As anyone who's seen my alphabetized spice rack can attest, I'm organized. I believe in storing tax receipts for 7 years, color-coding my t-shirts in rainbow-hue order and using my label-maker to identify the contents of every box stored in my garage.
Ms. Kondo thinks inanimate objects have a calling, the unncessary words on boxes scream out in the silence of the night, and you'll lose weight, embark on a new career, have clearer skin and discover new relationships if you clean out your closet.
Turns out, being organized isn't the same as being decluttered. And while organization is something at which I've excelled, decluttered living is not. And you know what sucks about this? Ms. Kondo's right. A decluttered life is magic.
The book, "The Life-Changing Magic of Tidying Up: The Japanese Art of DeCluttering and Organization" is one of those quiet reads that, at times, feels child-like and self-published. Maybe that's typical of Japanese-to-English translations? But, having read the whole book two weeks ago (yes, you have to read the whole thing), I can attest that it grows on you more each day that passes. It speaks to you like the wisened Zen-master you never had. I hazard to say… it's profound.

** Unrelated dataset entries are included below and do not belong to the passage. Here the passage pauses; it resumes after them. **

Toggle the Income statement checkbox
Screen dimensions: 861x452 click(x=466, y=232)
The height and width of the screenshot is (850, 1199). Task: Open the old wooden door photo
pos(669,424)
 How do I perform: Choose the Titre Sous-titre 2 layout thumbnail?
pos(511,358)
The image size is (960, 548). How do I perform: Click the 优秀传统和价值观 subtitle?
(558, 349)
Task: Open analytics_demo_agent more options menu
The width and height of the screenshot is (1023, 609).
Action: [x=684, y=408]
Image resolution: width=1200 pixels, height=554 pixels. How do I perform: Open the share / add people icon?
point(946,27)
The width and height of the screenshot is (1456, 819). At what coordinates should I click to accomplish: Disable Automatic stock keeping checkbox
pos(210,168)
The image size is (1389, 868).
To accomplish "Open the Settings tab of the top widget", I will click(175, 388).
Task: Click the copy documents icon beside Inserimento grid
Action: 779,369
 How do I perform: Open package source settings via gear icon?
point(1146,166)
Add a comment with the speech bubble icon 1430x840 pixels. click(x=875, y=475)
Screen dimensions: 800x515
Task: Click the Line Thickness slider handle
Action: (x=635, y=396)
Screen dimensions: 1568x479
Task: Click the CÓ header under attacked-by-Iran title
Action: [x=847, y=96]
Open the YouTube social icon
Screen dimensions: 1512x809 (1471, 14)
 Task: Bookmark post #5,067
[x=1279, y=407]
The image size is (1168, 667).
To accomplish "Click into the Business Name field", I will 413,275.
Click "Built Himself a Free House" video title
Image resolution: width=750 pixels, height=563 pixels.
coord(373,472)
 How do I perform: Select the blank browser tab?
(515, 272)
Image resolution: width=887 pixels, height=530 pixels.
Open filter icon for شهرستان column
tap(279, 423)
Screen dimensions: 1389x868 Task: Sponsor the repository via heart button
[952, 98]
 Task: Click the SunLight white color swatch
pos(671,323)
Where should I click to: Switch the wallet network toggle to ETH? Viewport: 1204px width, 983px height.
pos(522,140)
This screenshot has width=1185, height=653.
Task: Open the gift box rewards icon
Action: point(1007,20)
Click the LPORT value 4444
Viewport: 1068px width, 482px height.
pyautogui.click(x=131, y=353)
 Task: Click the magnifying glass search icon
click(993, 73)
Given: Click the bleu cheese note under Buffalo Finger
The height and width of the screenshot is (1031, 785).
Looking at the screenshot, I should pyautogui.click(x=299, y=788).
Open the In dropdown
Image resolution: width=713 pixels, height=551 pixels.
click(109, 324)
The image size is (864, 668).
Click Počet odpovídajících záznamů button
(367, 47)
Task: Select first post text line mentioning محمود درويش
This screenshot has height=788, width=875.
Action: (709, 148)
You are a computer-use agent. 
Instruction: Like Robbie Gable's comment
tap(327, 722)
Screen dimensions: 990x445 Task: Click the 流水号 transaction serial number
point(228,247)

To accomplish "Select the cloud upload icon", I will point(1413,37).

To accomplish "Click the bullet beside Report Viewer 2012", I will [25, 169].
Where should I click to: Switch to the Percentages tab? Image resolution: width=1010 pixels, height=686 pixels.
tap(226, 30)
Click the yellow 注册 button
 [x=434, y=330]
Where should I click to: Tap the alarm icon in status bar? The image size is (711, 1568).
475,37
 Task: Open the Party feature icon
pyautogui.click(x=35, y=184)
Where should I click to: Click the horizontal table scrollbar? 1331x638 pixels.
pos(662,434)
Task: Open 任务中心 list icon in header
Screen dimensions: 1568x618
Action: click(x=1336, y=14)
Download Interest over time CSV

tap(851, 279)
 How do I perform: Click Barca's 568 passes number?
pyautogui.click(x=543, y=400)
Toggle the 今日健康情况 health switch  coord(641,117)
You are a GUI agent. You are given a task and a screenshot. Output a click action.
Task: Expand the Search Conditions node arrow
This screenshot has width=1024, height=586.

As a consummate organizer, I quickly took to Ms. Kondo's general thesis that I could declutter more from my life. I'm a high-achiever. I strive for the 99% -- and who doesn't like to spend Saturday night rolling their socks into sweet-rolls? Plus, I was intrigued by her way of doing it. She asks you to hold up every item (done by category) and ask yourself if the item is either actively useful or "sparks joy". If yes to either question, you keep it. If no, you throw it away. And if you waver in answering the question, you throw it away. It's so simple, I tried it immediately in my closet.
I was shocked how few of my clothes elicited the "Ah, this brings me joy."
Instead, I found myself saying, "Well, this might work one day if…" or "Yeah, I don't love the way I feel in that but.." Ms. Kondo says we keep many things in our lives out of guilt ("It was a gift from my mother," or " It's still in good condition") even though they don't make us happy. That sweater that makes you feel frumpy? It's cashmere and you got it on sale at Neiman Marcus. It's wasteful to throw it away, right? NO. That's not joy. That's a version of Catholic-guilt. Throw it away!
She also says we shouldn't keep those wishful things (the jeans we hope to fit into again, those cooking magazines we hope to use for dinner some night, those funky shoes we might want to wear to a funky party, should we ever get invited to one). Every day we see those things, they remind us of what we DIDN'T accomplish today. That's like a nagging, negative mother-in-law who hates your guts -- and yet, shadows your every movement in life. Throw those things away! If you're serious about your "dreams to one day be proficient in Italian," then sign up for that Italian class at the Community College. But in the meantime, throw away that Italian textbook you bought at a yard-sale. You can buy a new one on the first day of class. Stop living in the "maybe one day I'll do that" place. Live in the here-and-now. Only surround yourself with things that spark joy in your heart, here-and-now.
And don't EVEN think of keeping that frumpy and kinda-itchy sweater to just "wear around the house." Ms. Kondo laces in to the reader that loungewear-is-loungewear and, why shouldn't you be filled with joy in your loungewear? Ill-fitting shirts, slightly-too-tight pants, a dress that is comfortable enough to sleep in but makes your breasts look like oblong pancakes? No joy. No loungewear. Throw 'em away!
On-and-on she goes, giving advice on how to throw away the things you thought you needed -- or worse, kept because you felt bad about giving it away. She'll even help you say goodbye to those things in the most corny way that "honors" their presence. Seriously, it's so corny (it involves talking to inanimate objects as if they were people)… but more seriously, it alleviates your guilt & lets you release all those things from your life. I'm raised on the East-Coast. It's malarky. But it's brilliant malarky.
Trust me. Everyone needs to try this. Decluttering isn't about your closet. It's about living the true potential of your life.
But how can I be so sure?
Last week, I started "decluttering" my clothes closet, one linen closet and two kitchen shelves. I threw away the 5 pairs of jeans that haven't fit in 2+ years as well as 8 bags of "wishlist" stuff (which included dozens of vases for when I thought I might take up flower-arranging, 4-sets of spare bed linens in case I ever needed to house a displaced family on a moment's notice and too many pairs of shoes that pinched my toes after an hour but hey, if I wore them to a dinner party, I could slip them off under the table).
Since doing this? I've lost 8 pounds, reconnected with two great friends and completed a PowerPoint presentation on which I've procrastinated since December 11th. Those jeans I threw into a bag in the garage? They now fit.